As volume increased, the team needed to improve fraud detection accuracy without scaling headcount or slowing application processing.
The Solution
Casper Studios designed and deployed a custom ML fraud detection system optimized for document verification accuracy, not generic text reasoning. After evaluating LLM based approaches, we identified traditional machine learning as significantly more reliable for this use case.

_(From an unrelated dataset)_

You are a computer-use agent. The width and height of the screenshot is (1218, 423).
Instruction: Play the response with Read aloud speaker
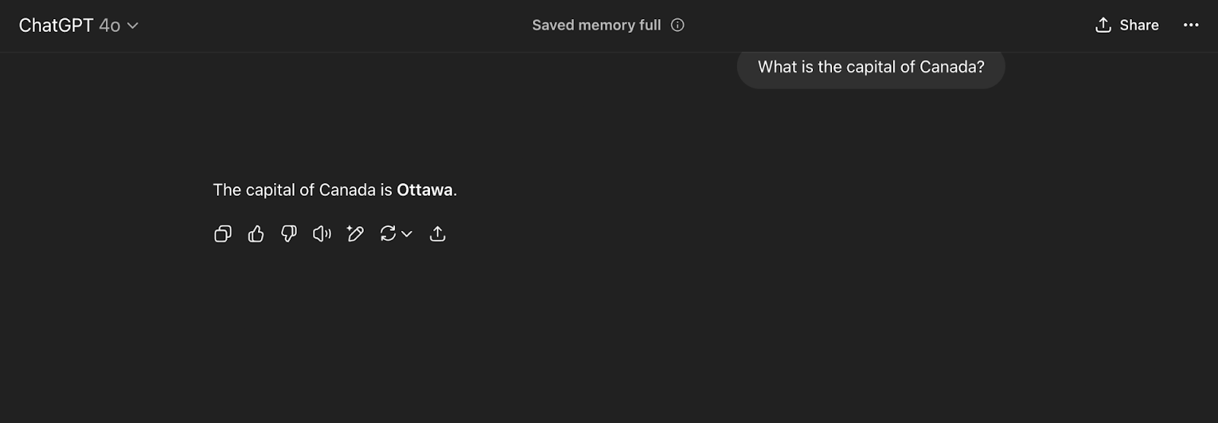pyautogui.click(x=322, y=234)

Key capabilities included:
Interpretable ML classifier trained on 65+ engineered document metadata features
Pass / Fail / Caution prediction architecture using calibrated one-vs-rest models
AI Assist layer providing plain-English explanations to support reviewer trust
Feedback-driven ETL pipeline capturing human decisions for continuous retraining
The system consistently outperformed both off-the-shelf LLMs and existing vendor tools in precision and false-positive reduction.
The Impact
The new model dramatically reduced unnecessary manual reviews while maintaining strong fraud detection performance. Reviewers were able to focus on genuinely high-risk cases, cutting workload roughly in half and improving overall throughput.
By emphasizing precision and explainability, the platform established a scalable verification foundation capable of supporting continued growth without proportional increases in operational effort.